▸ ASSIGNED TASK:
Your reply should be a single number, the count of lines in the records that contain "computer".

Stored data:
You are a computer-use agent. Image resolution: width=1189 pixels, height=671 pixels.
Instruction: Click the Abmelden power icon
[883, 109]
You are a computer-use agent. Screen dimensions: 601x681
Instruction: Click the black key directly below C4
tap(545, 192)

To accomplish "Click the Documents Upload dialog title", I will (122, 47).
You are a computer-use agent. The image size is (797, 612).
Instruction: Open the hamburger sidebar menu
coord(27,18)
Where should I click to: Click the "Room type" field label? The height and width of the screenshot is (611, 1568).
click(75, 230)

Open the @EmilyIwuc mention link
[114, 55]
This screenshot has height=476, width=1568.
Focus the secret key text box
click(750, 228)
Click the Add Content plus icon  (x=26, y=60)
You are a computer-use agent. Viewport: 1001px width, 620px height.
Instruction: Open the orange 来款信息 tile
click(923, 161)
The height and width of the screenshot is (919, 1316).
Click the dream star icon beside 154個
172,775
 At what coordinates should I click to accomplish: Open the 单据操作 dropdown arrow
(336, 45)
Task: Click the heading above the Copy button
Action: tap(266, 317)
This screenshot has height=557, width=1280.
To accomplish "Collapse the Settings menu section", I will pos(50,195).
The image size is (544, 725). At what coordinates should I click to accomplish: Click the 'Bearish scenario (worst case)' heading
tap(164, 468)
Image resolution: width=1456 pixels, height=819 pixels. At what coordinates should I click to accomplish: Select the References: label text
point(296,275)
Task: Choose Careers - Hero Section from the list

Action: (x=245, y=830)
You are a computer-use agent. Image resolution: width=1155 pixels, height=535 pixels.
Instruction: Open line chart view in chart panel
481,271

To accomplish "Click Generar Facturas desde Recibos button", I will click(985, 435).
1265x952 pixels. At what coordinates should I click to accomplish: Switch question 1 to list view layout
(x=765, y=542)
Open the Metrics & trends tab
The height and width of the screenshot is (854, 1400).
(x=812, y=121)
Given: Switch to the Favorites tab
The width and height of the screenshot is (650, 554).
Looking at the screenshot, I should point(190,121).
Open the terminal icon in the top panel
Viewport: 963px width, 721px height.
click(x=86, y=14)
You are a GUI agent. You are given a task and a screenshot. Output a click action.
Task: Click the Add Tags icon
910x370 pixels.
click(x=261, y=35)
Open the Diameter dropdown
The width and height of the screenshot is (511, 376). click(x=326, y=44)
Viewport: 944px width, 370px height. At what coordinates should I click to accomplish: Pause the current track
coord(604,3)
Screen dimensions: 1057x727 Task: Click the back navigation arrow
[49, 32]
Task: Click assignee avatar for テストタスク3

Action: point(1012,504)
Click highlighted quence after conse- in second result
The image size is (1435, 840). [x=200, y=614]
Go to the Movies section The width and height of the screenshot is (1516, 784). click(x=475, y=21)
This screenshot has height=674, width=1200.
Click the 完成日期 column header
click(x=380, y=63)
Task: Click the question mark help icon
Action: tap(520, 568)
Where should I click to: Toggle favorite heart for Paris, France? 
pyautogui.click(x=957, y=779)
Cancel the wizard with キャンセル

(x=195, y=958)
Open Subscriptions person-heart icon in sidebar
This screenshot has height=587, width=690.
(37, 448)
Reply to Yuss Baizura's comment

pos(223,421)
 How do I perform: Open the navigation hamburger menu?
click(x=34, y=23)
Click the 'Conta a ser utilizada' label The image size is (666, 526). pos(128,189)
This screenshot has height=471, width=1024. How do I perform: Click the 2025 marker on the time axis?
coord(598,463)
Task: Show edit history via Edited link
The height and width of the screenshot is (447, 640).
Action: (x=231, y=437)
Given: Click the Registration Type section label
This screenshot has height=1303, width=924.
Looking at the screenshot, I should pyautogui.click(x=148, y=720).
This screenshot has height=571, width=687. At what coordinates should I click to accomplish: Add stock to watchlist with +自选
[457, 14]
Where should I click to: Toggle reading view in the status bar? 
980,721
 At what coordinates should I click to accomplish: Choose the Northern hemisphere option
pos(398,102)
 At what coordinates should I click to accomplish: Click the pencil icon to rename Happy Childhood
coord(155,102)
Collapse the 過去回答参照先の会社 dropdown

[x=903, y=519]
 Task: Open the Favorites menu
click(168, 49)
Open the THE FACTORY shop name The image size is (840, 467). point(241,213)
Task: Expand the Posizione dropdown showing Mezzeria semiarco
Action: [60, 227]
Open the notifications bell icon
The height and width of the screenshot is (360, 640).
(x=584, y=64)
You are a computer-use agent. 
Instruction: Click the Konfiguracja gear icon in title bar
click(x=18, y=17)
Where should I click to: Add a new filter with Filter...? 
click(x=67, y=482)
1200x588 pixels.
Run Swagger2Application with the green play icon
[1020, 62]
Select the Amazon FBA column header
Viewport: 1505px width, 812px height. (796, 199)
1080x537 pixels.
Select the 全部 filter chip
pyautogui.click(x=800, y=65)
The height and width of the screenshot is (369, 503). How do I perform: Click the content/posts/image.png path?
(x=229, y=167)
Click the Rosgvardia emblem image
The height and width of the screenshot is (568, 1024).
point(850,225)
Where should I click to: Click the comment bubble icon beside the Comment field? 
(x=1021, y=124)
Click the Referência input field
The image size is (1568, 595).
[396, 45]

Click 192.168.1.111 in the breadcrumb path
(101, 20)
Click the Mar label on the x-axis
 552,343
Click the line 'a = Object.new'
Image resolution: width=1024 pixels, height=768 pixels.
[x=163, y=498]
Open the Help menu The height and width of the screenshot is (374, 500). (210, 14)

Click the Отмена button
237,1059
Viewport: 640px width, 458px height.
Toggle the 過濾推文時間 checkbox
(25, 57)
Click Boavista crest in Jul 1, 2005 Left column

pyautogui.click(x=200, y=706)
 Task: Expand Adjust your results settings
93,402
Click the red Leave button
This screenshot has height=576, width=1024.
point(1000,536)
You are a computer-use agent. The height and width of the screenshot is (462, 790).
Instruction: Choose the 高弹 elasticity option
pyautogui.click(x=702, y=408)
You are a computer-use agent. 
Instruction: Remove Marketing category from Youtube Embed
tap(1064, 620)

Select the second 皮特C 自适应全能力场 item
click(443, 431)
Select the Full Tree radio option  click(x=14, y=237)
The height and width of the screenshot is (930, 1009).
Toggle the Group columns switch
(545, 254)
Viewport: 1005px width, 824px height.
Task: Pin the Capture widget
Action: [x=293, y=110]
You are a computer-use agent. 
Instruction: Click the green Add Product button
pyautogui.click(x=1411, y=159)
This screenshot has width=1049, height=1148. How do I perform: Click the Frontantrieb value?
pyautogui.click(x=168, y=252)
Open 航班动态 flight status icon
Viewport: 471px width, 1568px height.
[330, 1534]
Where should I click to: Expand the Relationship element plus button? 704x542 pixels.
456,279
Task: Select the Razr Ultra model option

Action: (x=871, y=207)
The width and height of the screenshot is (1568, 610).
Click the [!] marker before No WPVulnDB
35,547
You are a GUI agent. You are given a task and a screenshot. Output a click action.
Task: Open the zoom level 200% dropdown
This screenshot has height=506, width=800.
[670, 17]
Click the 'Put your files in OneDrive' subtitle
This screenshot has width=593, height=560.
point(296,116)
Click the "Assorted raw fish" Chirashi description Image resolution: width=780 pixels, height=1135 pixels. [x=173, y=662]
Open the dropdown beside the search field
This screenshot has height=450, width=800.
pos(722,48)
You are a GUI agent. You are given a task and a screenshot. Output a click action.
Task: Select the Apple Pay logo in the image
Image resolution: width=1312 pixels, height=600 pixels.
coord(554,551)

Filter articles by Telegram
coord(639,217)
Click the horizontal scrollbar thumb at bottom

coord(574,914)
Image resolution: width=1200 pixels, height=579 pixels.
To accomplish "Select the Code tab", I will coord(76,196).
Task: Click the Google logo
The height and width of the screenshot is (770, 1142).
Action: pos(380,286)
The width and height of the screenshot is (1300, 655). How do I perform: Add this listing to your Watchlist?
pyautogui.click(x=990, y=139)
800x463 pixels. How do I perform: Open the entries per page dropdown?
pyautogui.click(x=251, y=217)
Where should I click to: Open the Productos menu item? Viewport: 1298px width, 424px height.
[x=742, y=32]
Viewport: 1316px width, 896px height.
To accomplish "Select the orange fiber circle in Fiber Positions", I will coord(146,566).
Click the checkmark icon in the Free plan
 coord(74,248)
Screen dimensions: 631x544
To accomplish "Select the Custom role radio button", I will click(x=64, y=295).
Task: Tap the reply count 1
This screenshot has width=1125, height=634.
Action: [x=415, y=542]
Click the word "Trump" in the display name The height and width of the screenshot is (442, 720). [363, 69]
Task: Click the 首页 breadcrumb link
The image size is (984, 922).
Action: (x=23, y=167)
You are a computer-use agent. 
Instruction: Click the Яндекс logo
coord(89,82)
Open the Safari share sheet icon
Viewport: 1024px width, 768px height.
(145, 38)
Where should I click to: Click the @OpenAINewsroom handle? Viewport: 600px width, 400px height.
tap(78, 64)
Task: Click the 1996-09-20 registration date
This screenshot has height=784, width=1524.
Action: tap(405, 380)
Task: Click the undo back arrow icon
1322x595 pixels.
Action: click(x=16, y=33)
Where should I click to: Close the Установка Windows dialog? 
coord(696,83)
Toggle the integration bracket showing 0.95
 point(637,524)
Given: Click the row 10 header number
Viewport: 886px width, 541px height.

▸ RESPONSE AREA:
10